Las élites agrupadas alrededor de un
partido político que miente hasta en el nombre –PSDB quiere decir Partido de la
Socialdemocracia Brasileña, y de socialdemócrata no tiene ni barniz de
resquicio de vestigio– lograron conquistar el poder que les fue negado en
cuatro elecciones seguidas.
Los verdaderos artífices del golpe, el playboy provinciano
Aécio Neves, senador de la República, y el ex presidente Fernando Henrique
Cardoso movieron a un títere de palabreado pomposo y ausencia total de ética,
Michel Temer, para ocupar el lugar de Dilma Rousseff. El golpe ha triunfado.
¿Todos satisfechos? No, no y no.
Temer, el ilegítimo, armó una especie
de sindicato de mediocridades, una pandilla desclasificada a la que él llama de ministerio,
de gobierno. Y terminó de hundir una economía que ya venía malherida.

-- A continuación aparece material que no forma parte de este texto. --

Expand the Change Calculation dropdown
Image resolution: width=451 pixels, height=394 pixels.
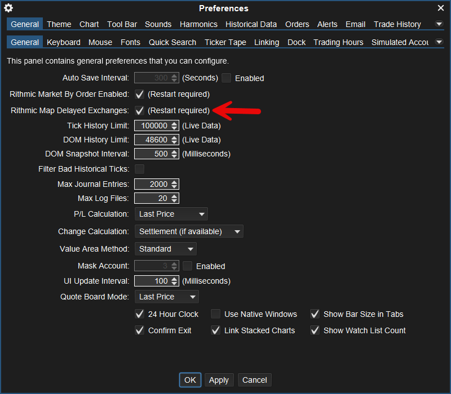pyautogui.click(x=189, y=231)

De manera tan acelerada como indecente
está destruyendo el país. Sus reformas son la alegría del capital. Quiere
destrozar el sistema de jubilaciones, destrozar todo lo que se construyó a lo
largo de los años de Lula da Silva y de Dilma Rousseff.
Imponer un tope a los gastos públicos
suena a algo necesario y urgente en un país cuya economía padece déficits
fiscales peligrosísimos. El problema es que la medicina prescrita matará al
enfermo.
¿Recortes de gastos públicos? Bien, se
puede discutir. Pero cuando se considera que presupuestos de educación y salud
públicas son gastos, no inversiones sociales, todo se complica.

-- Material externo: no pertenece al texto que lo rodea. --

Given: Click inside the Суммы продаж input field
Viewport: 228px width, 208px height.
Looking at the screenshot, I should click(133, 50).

Para eliminar el déficit se podría, por
ejemplo, actuar frente a los grandes autores de olímpica evasión fiscal, o
tributar las grandes fortunas, o incluir en el tope del gasto público a
los miles de millones que se pagan de interés de la deuda pública.
Se podría, por supuesto. Y también para
evitar esa posibilidad se dio el golpe. Si se puede volver a expoliar a los
expoliados de siempre, a despreciar a los despreciados de siempre, ¿para qué
amenazar a los dueños del dinero y de todo?
Mi país sigue siendo el reino de la
desigualdad y de los abusos. A lo largo de 13 años se luchó por cambiar ese
escenario. A veces con logros incontestables, a veces con equívocos absurdos.
Ahora, ni eso.
El año melancólico llega a un
melancólico final. Es la peor recesión de al menos los últimos 35 años. Muchos
analistas dicen que la peor recesión de la historia de esa república, o sea, de
los últimos 127 años.
Son 12 millones de desempleados, en una
economía agónica. Proyecciones cautelosas indican que serán al menos 15
millones en 2017.
La generación que vivió el golpe
militar de 1964, las generaciones que vivieron y crecieron bajo los 21 años de
dictadura, se creían inmunes a repetir lo vivido. Y lo están repitiendo. Y
peor: de manera desalentada.
Duermen a la intemperie, con sus sueños
deshechos, con las esperanzas transformadas en harapos. Esperanzas bañadas por
la luz de un sol negro, opaco, que ni alumbra ni calienta.
Excepto por un sector de la población:
los jóvenes. Los jóvenes estudiantes. Y también por algunos valiosos veteranos
de batallas pasadas que perdieron todo, o casi todo: no perdieron, por tercos y
por dignos, la esperanza.
No, no: 2016 no dejará buenos
recuerdos. Y 2017 se anuncia como un año siniestro, asustador.
¿Pesimista, yo? No, no: realista. Es un
cuadro gris, feo.
Pero he sobrevivido a otros temporales.
Mi país también, mi país también. Y así seguiremos.
Sí, 2017 llegará en un ambiente
siniestro. Un buen ambiente para dar batalla a los asesinos del futuro.